Emrah Aydinonat writes: “in the Theory of Moral Sentiments he invoked the ‘invisible hand’ when he tries to show how the selfish behaviours of the rich (in combination with natural forces) ‘advance the interests of the society, and afford means to the multiplication of the species’ (Smith 1790,IV.1.10).
It would be more accurate to say that he used the IH metaphor to “describe in a striking and more interesting manner” the “object” of the metaphor, that is a landlord acting solely from the inescapable motive of having to provide at least the very minimum of the subsistence of “the thousands he employed” – after all, the serfs, slaves and peasants had no other means of feeding themselves and their families, and without subsistence they could not labour - nor “afford the means to the multiplication of the species”. That is how Smith put the role of metaphors in his “Lectures on Rhetoric and Belles Lettres”, 1762, p 29), a wholly neglected Work of his, including by modern “experts” claiming to “know” the meaning of the IH metaphor; indeed, I have seen absolutely no evidence that any of them have read it or cited it in the modern literature, nor even consulted a dictionary on metaphors (see Oxford English Dictionary, 1983, p 674, vol. IX).  Their hidden motives led hem to actions that had unintended consequences. The “invisible hand” metaphor describes their motives that “led” them to act in the way they did.  Smith’s use was not a revelation of the existence of an actual “invisible hand”, a sort of entity, as in theological claims acting “miraculously” in an economy, to guide individuals to some correct, because designed, purpose (a “hand of God”, in stone or revealed in Christianity, or “Providence”).
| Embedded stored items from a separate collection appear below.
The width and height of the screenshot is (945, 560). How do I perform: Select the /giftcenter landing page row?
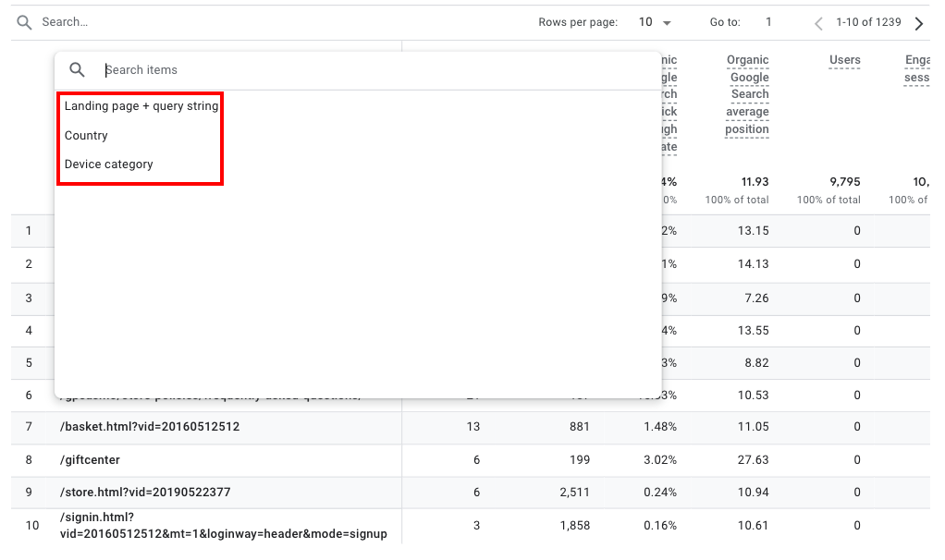coord(91,460)
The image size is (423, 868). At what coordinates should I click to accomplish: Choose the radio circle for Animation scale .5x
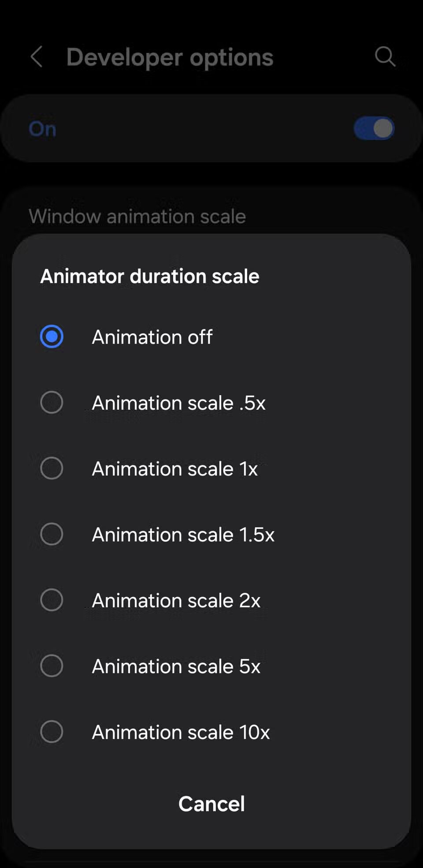(52, 402)
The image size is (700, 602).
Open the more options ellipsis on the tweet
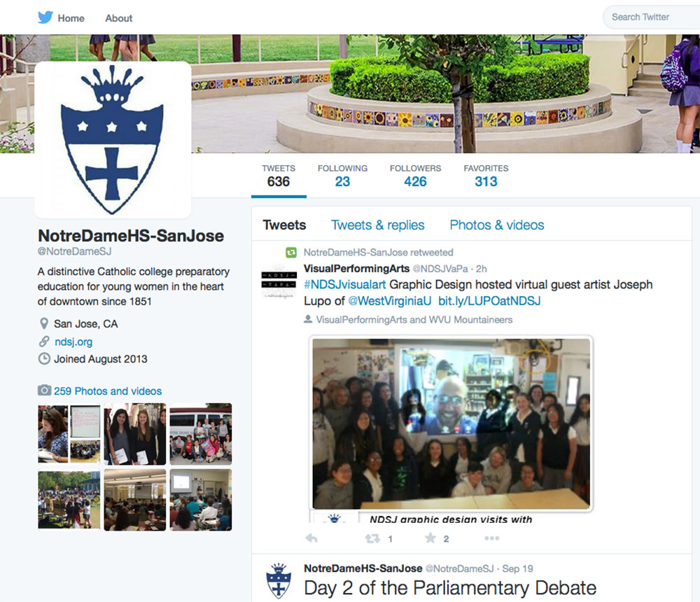pyautogui.click(x=491, y=538)
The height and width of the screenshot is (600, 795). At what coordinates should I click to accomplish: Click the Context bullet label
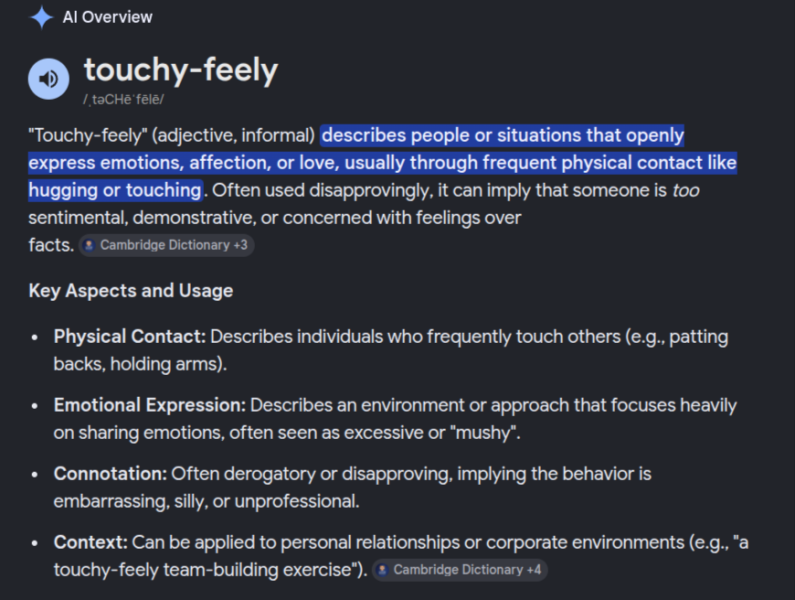(x=91, y=542)
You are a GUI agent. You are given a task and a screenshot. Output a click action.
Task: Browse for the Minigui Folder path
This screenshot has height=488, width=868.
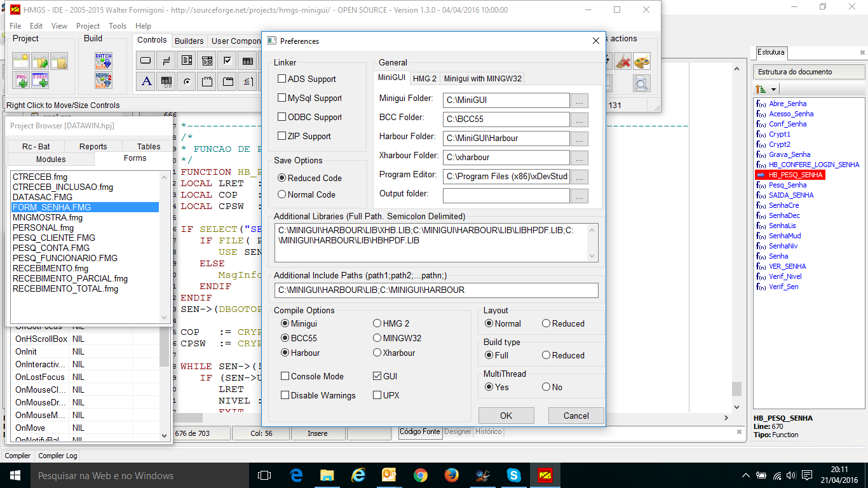coord(580,100)
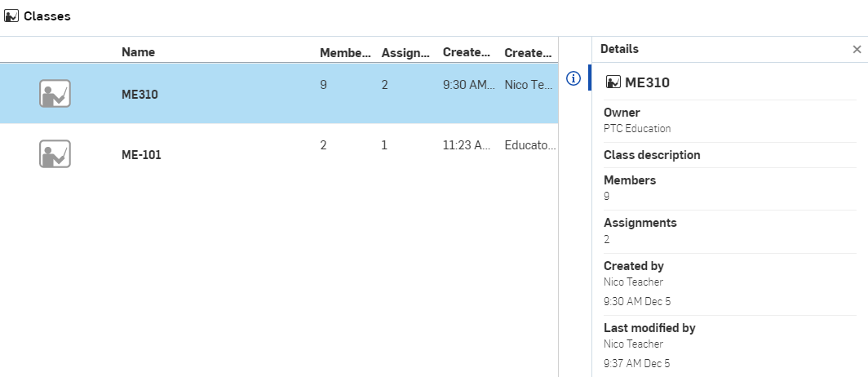The width and height of the screenshot is (868, 377).
Task: Click the ME-101 class icon in list
Action: coord(55,153)
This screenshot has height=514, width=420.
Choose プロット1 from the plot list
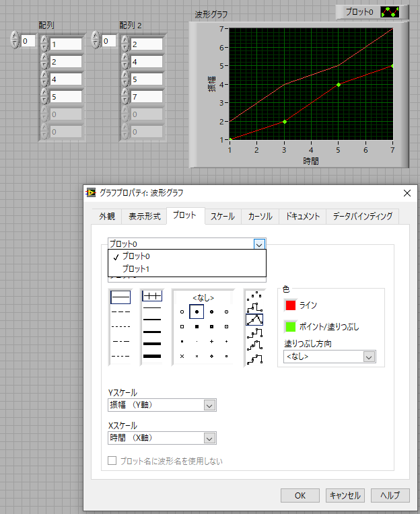tap(136, 268)
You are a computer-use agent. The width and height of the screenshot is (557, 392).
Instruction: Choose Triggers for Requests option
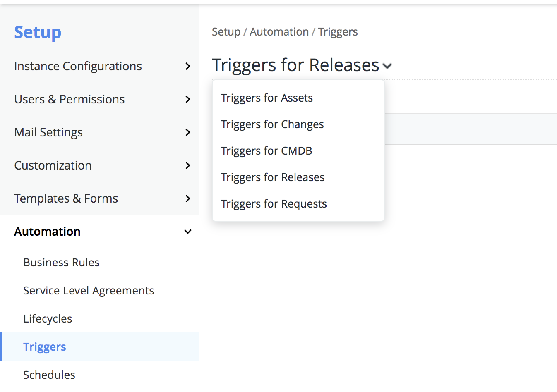(274, 204)
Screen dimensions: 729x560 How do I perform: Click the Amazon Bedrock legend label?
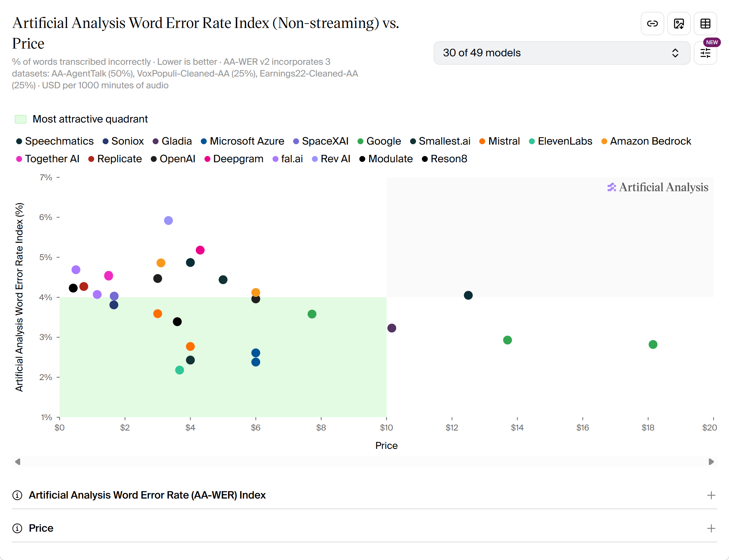pyautogui.click(x=650, y=141)
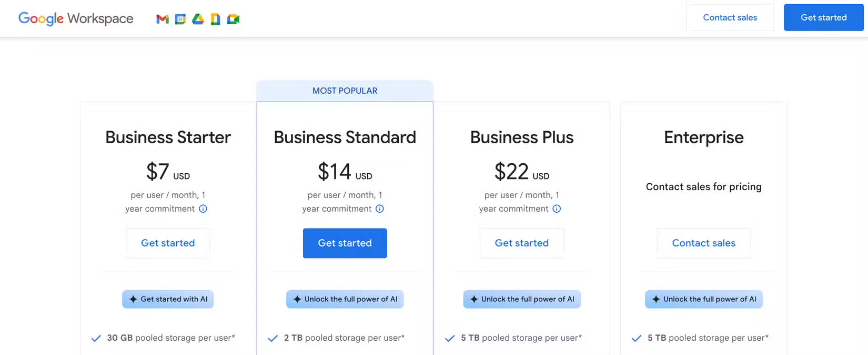This screenshot has width=868, height=355.
Task: Click the Google Workspace logo
Action: (x=76, y=18)
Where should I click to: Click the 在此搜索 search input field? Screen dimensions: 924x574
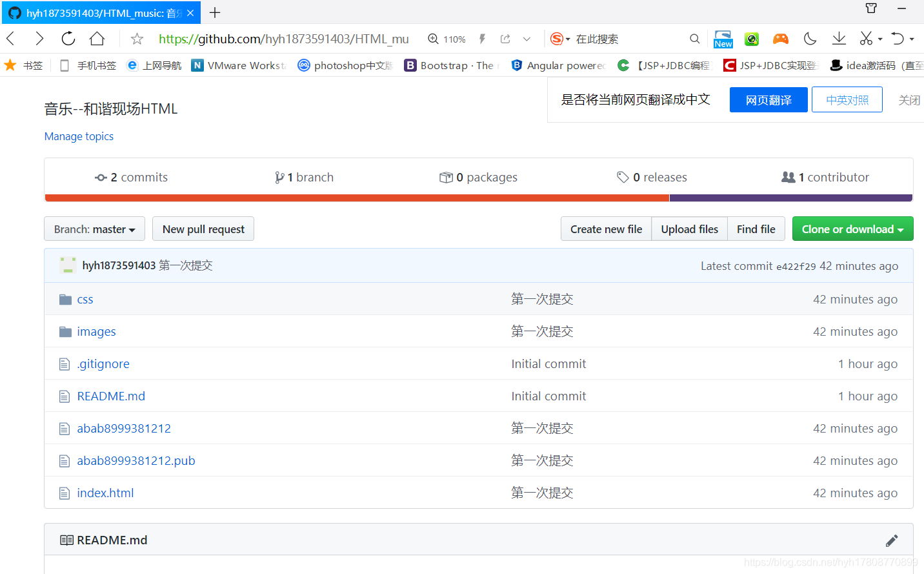pos(626,39)
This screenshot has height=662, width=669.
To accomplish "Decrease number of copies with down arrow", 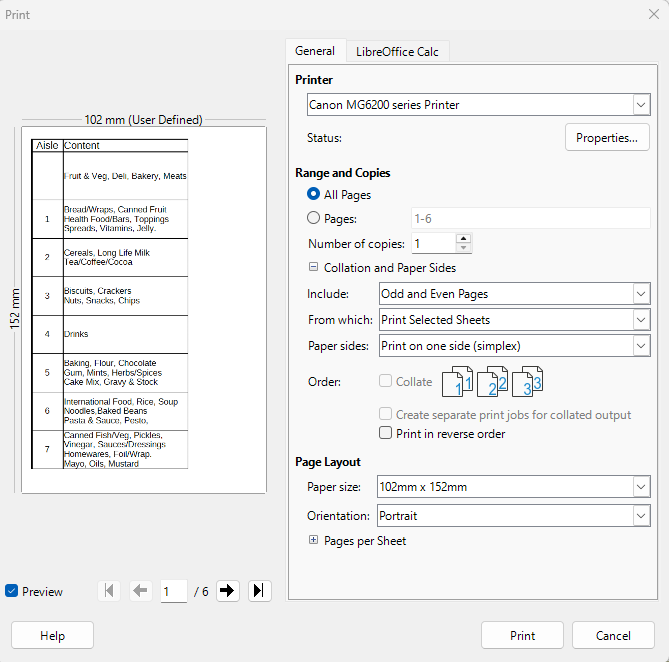I will [463, 248].
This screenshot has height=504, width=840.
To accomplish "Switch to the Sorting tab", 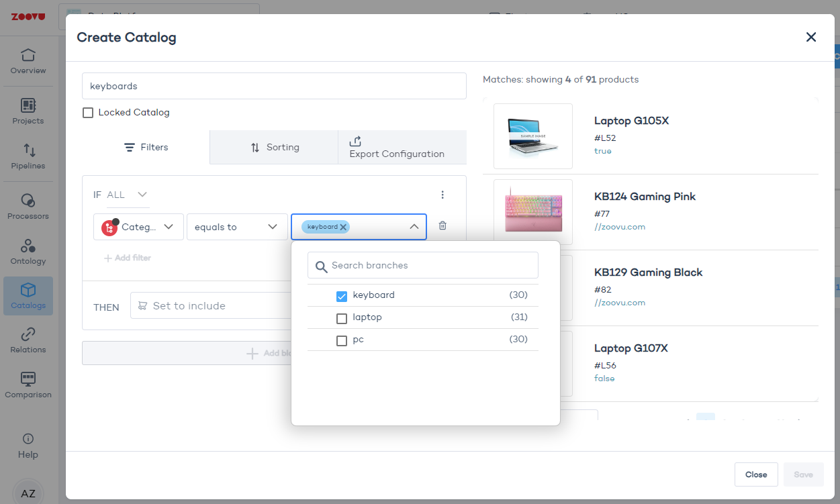I will pyautogui.click(x=274, y=148).
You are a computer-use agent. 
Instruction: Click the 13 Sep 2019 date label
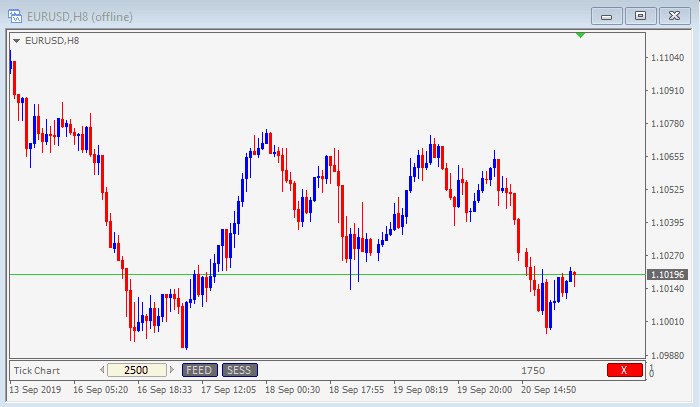pyautogui.click(x=35, y=389)
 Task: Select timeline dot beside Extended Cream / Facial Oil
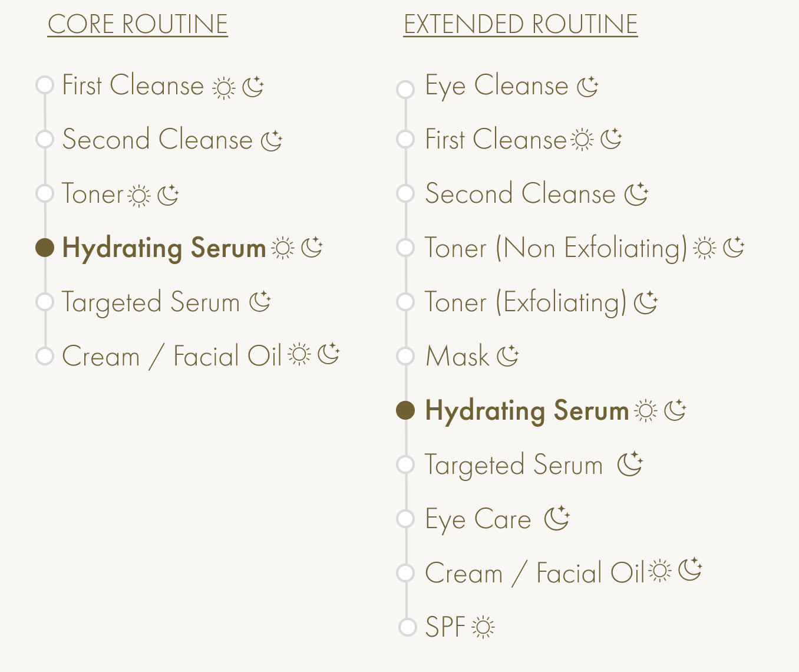405,572
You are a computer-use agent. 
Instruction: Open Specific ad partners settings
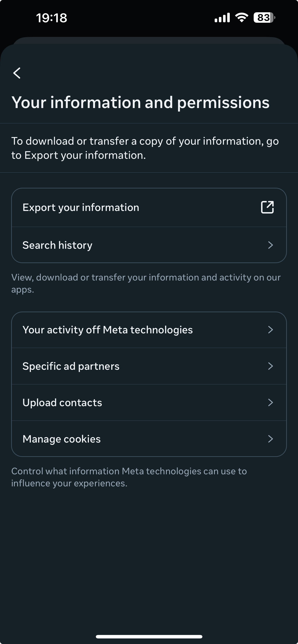(149, 366)
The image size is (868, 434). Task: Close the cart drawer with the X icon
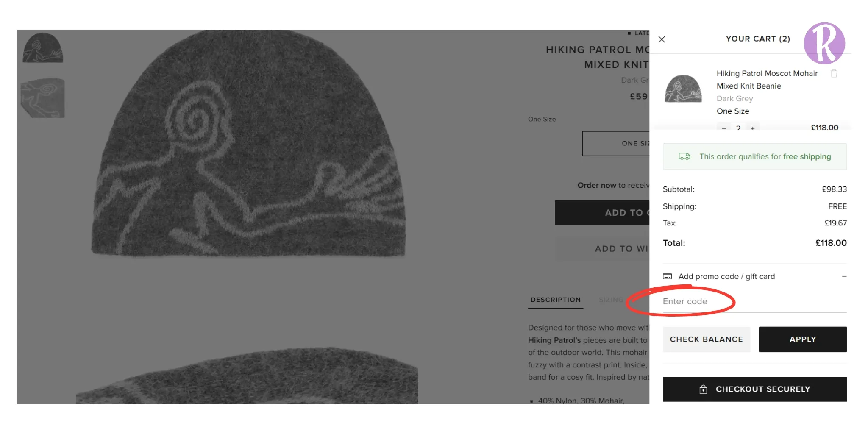[x=662, y=39]
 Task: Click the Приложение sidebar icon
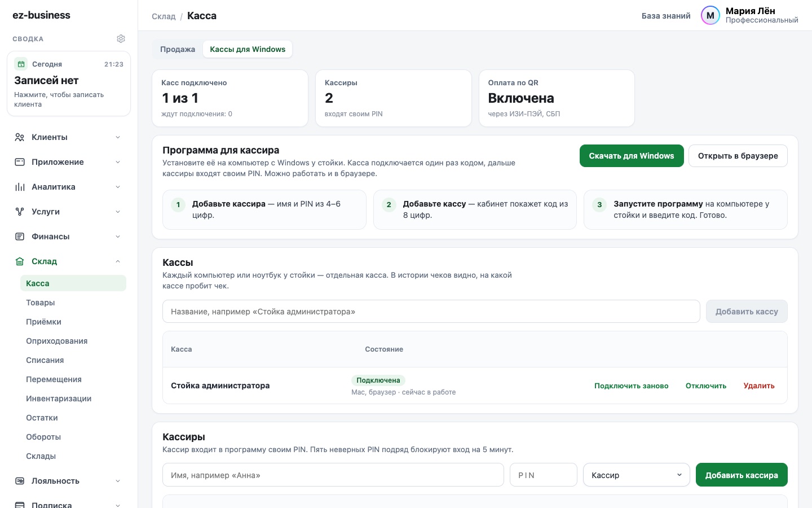(x=20, y=162)
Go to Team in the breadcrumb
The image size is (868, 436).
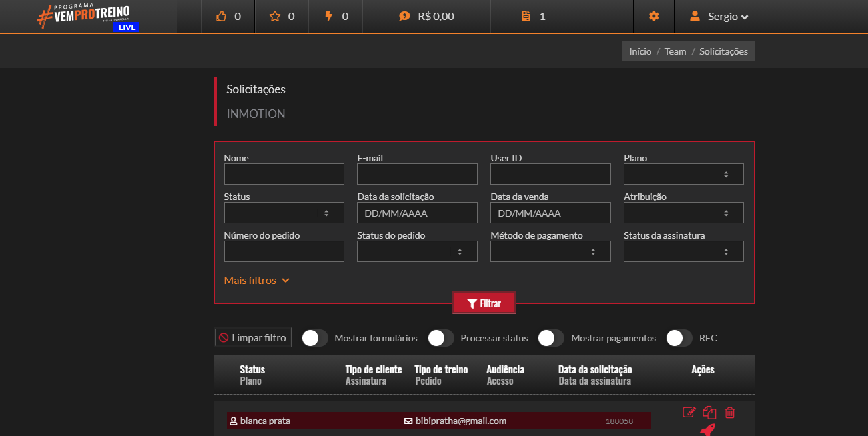tap(675, 51)
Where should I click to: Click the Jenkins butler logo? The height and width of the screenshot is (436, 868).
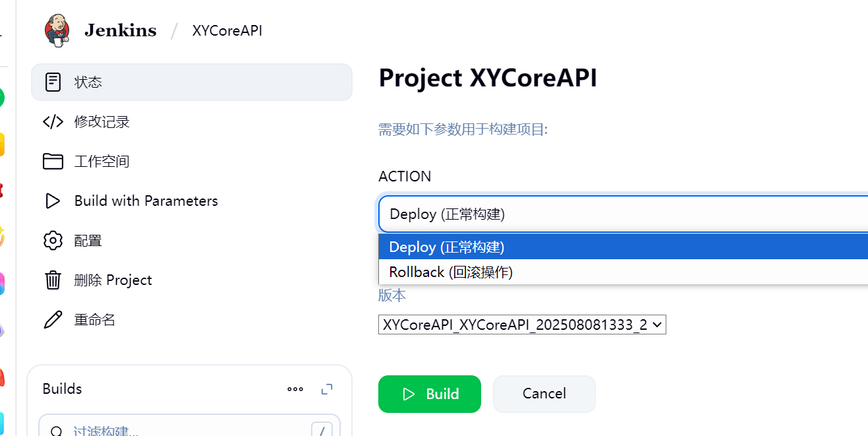tap(57, 30)
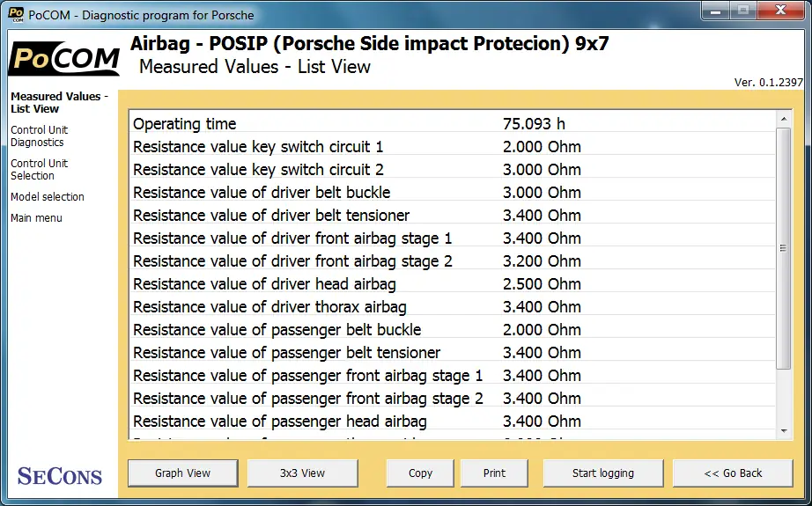The width and height of the screenshot is (812, 506).
Task: Click the list scrollbar thumb
Action: (x=784, y=248)
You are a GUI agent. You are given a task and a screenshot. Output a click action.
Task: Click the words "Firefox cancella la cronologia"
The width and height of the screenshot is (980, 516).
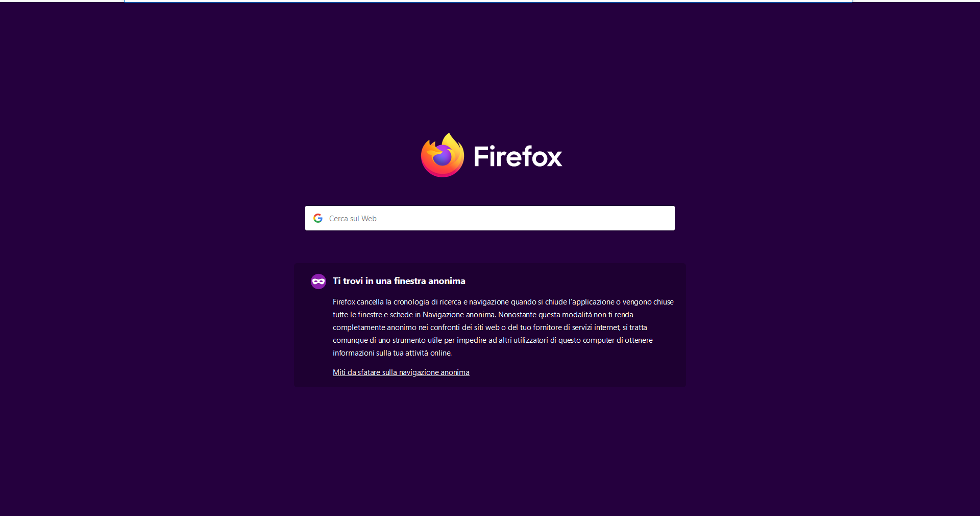pyautogui.click(x=381, y=302)
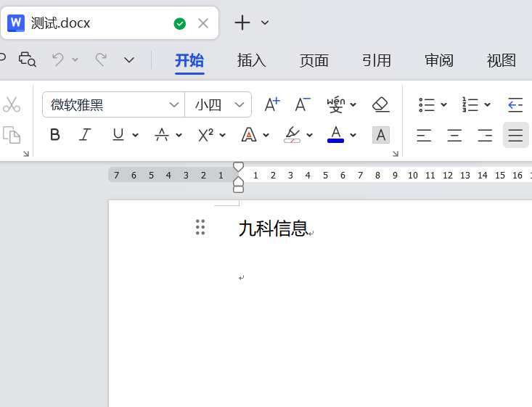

In Smith’s examples of his use of the IH metaphor, we see his ascription of how the motives of individuals (that are invisible to others, though we may be able to deduce them from a knowledge of their circumstances) that led them to act (visibly!) and he also identifies the (visible!) “unintended consequences” of their actions from their motives. 
While I would describe Emrah Aydinonat’s, “The Invisible Hand in Economics” as a serious scholarly contribution, well crafted in the main, and an enlightening read, I feel at the end that he went down a misleading path, adding to the obfuscation of the interesting economics in the causes of “unintended consequences”.